**YOUR OBJECTIVE**. Once the line with "This screenshot has width=445, height=916." is found in the data, output it and each following line exactly, up to and including the line with "Given: Click minus icon above the Jump node", and nothing before or after.
#####
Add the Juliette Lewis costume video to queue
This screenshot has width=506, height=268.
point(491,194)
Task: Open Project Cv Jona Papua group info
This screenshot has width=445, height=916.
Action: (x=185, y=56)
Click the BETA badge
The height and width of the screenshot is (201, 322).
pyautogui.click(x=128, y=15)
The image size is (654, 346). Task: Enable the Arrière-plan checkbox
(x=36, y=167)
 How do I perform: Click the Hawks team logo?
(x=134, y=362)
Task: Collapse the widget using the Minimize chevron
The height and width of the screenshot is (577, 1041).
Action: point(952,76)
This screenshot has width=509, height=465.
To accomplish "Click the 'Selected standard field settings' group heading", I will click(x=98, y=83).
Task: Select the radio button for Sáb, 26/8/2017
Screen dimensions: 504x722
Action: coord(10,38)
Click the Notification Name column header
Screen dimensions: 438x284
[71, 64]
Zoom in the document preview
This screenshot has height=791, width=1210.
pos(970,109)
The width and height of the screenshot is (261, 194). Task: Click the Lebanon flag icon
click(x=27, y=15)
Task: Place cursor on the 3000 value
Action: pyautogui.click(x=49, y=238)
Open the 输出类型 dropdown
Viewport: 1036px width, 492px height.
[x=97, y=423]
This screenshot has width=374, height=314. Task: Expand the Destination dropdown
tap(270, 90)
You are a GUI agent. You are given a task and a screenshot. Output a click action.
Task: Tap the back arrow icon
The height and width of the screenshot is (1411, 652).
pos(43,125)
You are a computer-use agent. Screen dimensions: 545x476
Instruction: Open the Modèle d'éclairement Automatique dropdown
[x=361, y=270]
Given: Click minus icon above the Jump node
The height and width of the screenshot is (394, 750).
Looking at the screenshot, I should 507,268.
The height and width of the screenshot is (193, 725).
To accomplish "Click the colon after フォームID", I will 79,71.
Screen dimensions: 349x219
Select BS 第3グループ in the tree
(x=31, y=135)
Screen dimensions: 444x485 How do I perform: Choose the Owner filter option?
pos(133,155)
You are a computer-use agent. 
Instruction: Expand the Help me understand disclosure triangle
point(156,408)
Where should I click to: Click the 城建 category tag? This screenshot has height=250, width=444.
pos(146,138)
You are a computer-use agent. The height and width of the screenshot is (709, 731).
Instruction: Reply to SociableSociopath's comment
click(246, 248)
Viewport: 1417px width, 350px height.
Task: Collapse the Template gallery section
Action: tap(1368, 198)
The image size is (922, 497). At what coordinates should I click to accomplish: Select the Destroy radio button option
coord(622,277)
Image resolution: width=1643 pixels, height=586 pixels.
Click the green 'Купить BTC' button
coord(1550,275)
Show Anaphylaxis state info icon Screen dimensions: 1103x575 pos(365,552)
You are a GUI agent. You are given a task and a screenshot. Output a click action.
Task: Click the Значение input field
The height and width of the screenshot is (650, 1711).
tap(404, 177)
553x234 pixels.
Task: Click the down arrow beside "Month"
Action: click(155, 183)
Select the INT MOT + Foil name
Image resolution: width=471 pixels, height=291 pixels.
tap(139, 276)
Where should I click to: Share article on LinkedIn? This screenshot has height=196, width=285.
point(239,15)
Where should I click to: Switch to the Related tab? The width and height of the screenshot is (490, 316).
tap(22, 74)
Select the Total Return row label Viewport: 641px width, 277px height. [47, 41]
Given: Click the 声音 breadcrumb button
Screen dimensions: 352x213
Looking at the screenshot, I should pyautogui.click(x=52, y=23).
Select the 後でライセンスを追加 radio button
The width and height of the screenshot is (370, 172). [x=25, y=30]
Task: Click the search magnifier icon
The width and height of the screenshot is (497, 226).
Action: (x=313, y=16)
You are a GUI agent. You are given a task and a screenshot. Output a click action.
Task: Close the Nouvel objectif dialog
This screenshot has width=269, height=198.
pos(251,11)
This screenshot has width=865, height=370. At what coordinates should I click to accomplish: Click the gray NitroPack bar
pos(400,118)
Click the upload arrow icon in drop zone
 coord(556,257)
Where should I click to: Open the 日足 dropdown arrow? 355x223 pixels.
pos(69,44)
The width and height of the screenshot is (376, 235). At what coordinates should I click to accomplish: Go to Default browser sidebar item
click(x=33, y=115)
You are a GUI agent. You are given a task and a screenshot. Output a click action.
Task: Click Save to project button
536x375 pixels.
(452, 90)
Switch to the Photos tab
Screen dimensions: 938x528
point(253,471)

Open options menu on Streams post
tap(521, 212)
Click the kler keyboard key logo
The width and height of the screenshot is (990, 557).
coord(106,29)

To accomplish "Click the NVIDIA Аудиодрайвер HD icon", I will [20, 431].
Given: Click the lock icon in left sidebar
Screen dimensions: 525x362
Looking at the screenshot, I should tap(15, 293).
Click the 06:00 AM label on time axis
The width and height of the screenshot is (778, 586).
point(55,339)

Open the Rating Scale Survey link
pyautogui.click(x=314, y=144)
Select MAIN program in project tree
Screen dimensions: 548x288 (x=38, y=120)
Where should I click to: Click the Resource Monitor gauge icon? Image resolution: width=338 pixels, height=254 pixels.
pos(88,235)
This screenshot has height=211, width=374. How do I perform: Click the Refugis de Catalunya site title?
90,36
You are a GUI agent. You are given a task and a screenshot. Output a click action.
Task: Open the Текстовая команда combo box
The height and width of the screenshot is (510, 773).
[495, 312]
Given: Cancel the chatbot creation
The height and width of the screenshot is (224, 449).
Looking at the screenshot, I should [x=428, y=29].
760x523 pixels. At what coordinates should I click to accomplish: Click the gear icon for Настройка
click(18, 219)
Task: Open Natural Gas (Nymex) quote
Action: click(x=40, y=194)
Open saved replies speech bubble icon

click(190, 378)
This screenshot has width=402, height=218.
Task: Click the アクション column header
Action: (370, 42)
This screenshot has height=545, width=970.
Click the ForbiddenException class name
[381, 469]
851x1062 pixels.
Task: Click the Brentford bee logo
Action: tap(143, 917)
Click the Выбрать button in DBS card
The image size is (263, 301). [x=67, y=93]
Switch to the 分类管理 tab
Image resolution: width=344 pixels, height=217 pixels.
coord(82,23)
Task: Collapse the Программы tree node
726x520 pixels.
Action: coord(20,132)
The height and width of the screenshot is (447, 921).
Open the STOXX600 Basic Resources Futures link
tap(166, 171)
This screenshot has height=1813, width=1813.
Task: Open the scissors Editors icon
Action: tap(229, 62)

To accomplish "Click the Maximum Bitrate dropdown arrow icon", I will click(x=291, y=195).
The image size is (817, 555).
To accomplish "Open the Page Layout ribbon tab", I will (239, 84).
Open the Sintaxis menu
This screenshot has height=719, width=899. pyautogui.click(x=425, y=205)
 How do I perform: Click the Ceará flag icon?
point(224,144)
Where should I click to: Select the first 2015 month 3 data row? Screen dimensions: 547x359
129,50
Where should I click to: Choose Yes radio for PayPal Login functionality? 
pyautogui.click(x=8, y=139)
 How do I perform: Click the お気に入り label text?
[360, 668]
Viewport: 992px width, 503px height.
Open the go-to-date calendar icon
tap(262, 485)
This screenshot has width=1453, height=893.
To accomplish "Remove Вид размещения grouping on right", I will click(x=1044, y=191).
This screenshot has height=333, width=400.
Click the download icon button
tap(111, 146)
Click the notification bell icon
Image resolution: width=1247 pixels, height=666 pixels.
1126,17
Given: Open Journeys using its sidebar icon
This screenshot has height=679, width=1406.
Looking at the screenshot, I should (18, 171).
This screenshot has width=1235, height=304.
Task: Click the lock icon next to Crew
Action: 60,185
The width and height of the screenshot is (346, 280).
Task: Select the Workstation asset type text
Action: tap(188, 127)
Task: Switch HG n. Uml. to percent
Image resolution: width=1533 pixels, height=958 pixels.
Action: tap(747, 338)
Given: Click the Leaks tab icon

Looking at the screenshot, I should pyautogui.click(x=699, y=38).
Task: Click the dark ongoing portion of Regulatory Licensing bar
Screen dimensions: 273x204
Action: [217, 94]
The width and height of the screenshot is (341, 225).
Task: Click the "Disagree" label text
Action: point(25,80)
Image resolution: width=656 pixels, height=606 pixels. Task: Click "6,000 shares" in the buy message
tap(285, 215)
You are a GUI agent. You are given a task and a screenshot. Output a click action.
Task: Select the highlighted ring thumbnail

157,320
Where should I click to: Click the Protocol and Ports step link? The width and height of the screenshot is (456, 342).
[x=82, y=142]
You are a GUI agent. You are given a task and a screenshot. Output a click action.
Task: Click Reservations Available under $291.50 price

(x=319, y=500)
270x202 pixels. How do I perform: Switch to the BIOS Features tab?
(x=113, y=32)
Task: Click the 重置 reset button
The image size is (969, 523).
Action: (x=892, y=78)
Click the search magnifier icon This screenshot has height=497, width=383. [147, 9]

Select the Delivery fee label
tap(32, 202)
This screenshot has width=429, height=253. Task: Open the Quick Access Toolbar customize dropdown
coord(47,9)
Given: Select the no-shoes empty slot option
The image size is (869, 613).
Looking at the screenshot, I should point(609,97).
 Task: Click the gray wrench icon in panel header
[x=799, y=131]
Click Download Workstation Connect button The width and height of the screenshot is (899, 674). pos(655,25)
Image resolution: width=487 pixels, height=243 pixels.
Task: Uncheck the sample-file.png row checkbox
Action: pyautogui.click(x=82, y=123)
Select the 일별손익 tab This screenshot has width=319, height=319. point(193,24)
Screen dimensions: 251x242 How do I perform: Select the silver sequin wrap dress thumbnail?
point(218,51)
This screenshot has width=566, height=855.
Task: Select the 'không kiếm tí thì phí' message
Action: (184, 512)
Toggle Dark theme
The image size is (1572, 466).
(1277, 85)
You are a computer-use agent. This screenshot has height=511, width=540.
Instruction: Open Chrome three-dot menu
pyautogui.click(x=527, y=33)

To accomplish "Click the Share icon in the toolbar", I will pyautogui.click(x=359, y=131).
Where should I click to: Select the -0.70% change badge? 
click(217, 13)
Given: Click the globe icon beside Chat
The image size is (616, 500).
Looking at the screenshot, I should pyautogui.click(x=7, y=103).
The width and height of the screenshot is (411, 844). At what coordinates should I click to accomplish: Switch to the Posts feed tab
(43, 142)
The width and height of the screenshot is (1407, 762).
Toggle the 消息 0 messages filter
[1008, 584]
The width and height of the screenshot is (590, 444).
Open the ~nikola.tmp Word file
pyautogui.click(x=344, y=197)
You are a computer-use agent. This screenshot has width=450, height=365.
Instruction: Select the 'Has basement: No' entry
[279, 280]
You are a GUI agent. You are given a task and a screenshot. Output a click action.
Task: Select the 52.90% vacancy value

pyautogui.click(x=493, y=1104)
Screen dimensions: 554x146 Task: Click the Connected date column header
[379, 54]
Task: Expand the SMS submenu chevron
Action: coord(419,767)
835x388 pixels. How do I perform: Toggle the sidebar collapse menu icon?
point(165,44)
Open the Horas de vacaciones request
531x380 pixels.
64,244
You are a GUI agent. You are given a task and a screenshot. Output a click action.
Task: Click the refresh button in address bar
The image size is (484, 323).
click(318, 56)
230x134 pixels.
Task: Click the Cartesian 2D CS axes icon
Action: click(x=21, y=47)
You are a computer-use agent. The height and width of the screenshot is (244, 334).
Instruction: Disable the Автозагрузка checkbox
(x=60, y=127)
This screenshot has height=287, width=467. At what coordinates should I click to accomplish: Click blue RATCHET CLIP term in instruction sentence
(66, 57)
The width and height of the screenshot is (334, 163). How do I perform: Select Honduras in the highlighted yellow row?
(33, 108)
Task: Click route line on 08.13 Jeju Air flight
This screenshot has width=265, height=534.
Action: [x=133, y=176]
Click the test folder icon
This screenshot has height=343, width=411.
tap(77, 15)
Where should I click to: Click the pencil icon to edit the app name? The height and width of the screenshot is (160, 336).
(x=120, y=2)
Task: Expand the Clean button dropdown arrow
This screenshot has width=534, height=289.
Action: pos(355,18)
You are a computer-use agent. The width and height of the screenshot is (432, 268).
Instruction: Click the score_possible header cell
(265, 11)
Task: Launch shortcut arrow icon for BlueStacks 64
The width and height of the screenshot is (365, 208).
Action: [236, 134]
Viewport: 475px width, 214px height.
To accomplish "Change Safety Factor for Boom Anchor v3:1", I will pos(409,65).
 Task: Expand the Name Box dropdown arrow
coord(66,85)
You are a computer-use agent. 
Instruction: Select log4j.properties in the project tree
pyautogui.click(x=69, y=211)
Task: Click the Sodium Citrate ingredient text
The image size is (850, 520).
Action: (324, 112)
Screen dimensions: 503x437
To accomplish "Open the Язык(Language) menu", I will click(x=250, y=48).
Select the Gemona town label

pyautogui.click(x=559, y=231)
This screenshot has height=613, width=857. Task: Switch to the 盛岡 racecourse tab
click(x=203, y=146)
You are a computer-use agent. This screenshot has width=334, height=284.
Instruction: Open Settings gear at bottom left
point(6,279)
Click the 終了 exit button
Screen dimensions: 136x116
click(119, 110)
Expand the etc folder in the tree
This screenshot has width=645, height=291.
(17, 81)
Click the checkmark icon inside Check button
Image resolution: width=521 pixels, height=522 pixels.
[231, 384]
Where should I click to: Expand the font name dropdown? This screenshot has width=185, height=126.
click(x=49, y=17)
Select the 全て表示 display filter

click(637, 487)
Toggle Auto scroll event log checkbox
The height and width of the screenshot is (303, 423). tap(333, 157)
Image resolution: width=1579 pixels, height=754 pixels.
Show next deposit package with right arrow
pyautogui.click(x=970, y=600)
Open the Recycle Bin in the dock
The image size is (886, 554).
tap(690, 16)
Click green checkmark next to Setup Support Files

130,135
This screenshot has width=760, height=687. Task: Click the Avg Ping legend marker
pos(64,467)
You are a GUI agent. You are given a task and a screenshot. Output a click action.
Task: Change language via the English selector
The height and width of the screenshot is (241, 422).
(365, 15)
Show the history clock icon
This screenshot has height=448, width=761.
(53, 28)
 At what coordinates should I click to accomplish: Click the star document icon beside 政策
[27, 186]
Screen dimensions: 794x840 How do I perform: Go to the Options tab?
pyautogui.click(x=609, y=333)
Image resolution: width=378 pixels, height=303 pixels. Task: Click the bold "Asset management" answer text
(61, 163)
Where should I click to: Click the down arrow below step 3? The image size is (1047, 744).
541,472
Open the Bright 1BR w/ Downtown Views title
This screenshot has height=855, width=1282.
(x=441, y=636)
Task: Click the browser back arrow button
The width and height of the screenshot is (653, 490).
#####
**RESPONSE**.
This screenshot has width=445, height=916.
Action: (x=185, y=56)
Click the BETA badge
The height and width of the screenshot is (201, 322).
pyautogui.click(x=128, y=15)
The image size is (654, 346). Task: Enable the Arrière-plan checkbox
(x=36, y=167)
 How do I perform: Click the Hawks team logo?
(x=134, y=362)
Task: Collapse the widget using the Minimize chevron
The height and width of the screenshot is (577, 1041).
Action: point(952,76)
This screenshot has width=509, height=465.
To accomplish "Click the 'Selected standard field settings' group heading", I will click(x=98, y=83).
Task: Select the radio button for Sáb, 26/8/2017
Screen dimensions: 504x722
Action: coord(10,38)
Click the Notification Name column header
Screen dimensions: 438x284
[71, 64]
Zoom in the document preview
This screenshot has height=791, width=1210.
pos(970,109)
The width and height of the screenshot is (261, 194). Task: Click the Lebanon flag icon
click(x=27, y=15)
Task: Place cursor on the 3000 value
Action: pyautogui.click(x=49, y=238)
Open the 输出类型 dropdown
Viewport: 1036px width, 492px height.
[x=97, y=423]
This screenshot has width=374, height=314. Task: Expand the Destination dropdown
tap(270, 90)
You are a GUI agent. You are given a task and a screenshot. Output a click action.
Task: Tap the back arrow icon
The height and width of the screenshot is (1411, 652).
pos(43,125)
You are a computer-use agent. Screen dimensions: 545x476
Instruction: Open the Modèle d'éclairement Automatique dropdown
[x=361, y=270]
Given: Click minus icon above the Jump node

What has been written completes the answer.